What is required:
For the entries below, print exactly the lines between the line holding "Kingswood (1) (1524, 846)" and the line holding "Deerfield Township (1) (1545, 567)", inclusive, and nothing else.

Dataset entries

[Start of Attachment]

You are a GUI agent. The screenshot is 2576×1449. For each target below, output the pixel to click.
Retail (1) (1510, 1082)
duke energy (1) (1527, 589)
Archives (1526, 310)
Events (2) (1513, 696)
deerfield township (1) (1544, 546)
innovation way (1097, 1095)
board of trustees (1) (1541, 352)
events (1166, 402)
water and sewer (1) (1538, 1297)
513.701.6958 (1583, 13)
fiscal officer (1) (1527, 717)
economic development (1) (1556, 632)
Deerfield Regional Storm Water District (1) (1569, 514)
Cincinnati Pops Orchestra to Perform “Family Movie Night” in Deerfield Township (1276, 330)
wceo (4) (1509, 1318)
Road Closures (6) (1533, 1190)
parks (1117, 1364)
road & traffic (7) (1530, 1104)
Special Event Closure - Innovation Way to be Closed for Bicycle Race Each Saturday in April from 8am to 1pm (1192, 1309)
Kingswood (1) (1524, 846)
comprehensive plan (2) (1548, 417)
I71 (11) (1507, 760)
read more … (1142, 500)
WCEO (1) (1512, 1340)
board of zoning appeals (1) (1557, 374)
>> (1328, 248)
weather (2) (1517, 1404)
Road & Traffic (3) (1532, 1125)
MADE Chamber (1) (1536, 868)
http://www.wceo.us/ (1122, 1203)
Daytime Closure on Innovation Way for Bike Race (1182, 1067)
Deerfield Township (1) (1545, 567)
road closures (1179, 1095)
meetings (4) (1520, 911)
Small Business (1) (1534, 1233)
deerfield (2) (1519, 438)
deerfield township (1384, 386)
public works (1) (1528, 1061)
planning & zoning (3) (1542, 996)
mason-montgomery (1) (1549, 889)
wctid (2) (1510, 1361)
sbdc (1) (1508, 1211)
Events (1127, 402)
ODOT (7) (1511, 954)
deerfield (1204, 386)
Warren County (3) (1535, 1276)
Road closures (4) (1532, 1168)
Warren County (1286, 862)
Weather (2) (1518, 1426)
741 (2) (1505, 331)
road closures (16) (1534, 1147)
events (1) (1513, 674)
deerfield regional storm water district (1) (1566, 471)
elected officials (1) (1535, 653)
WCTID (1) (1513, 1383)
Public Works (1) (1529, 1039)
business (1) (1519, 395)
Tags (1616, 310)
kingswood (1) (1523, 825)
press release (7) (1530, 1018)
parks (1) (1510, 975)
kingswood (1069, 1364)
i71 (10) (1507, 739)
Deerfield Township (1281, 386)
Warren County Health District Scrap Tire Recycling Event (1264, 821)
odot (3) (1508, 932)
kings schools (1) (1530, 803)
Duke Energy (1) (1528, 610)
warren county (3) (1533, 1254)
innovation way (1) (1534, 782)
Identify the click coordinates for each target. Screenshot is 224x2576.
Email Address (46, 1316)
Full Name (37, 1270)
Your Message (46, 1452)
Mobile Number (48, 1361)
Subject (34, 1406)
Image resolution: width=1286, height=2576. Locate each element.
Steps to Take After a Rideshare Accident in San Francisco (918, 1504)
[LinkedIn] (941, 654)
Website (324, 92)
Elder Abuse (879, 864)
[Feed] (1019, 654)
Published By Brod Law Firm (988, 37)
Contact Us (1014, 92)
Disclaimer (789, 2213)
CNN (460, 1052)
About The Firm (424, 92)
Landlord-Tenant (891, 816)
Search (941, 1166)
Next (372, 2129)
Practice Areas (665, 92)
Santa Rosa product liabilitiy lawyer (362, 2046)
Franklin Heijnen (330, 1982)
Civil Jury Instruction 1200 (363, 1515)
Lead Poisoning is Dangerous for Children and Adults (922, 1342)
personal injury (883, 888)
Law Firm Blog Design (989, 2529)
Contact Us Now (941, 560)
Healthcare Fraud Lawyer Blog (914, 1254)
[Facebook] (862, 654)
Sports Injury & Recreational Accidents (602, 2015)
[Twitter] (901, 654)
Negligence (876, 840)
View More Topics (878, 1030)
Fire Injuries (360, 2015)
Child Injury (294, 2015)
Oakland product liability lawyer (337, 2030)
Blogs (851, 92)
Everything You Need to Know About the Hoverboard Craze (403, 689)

[End of Attachment]

Solution for this problem:
Kingswood (1) (1524, 846)
comprehensive plan (2) (1548, 417)
I71 (11) (1507, 760)
read more … (1142, 500)
WCEO (1) (1512, 1340)
board of zoning appeals (1) (1557, 374)
>> (1328, 248)
weather (2) (1517, 1404)
Road & Traffic (3) (1532, 1125)
MADE Chamber (1) (1536, 868)
http://www.wceo.us/ (1122, 1203)
Daytime Closure on Innovation Way for Bike Race (1182, 1067)
Deerfield Township (1) (1545, 567)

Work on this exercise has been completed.